During Monetary Crises, Gold or BTC?

First published at my substack newsletter on 14 July 2022

During real monetary crises, do you think citizens should want gold or bitcoin? Of course, bitcoin advocates are always preaching how BTC is the money of freedom that serves citizens best during crises and that physical gold is fool’s gold when compared to bitcoin. For example, Mark Cuban, among others, is among the community of crypto HODLers that sincerely believe that ownership of BTC will serve citizens better than gold during real economic and monetary crises. Cuban has flat out stated multiple times that “bitcoin is better than gold”. On the other hand, the majority of members of the “only gold is sound money” community has always stated that gold performs best during true economic and monetary crisis.

When the Venezuelan Bolivar (VEB) hyperinflated into nothingness and the Venezuelan Bolivar Fuerte (VEF) replaced it at a rate of 1VEF to 1000 VEB, a client of mine informed me that my guidance to change all VEB into gold before this massive devaluation literally saved his financial life and all of his savings from imploding into nothingness. When crises manifest, this is when owning gold is a non-negotiable. But of course one must have the foresight to own gold before the crisis manifests. And back then, one could not have argued that BTC still would have been the better investment because the first BTC had not yet been minted so there was no opportunity for BTC to save any Venezuelans from having their savings ground into dust.

## PROVIDED DATA
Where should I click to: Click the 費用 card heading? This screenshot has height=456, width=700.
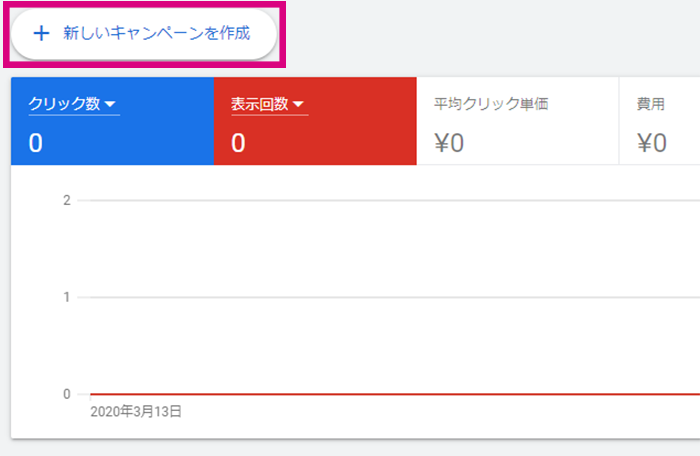(651, 104)
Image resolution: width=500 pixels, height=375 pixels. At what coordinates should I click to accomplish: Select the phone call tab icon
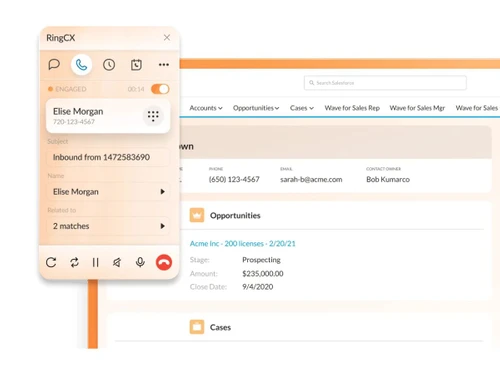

## REQUIREMENTS
1 > Which three-letter currency abbreviations appear in the gold-versus-bitcoin article?
2 > In the gold-versus-bitcoin article, at what rate did the Venezuelan Bolivar Fuerte replace the Venezuelan Bolivar?

## THE SOLUTIONS
1 > BTC, VEB, VEF

2 > 1 VEF to 1000 VEB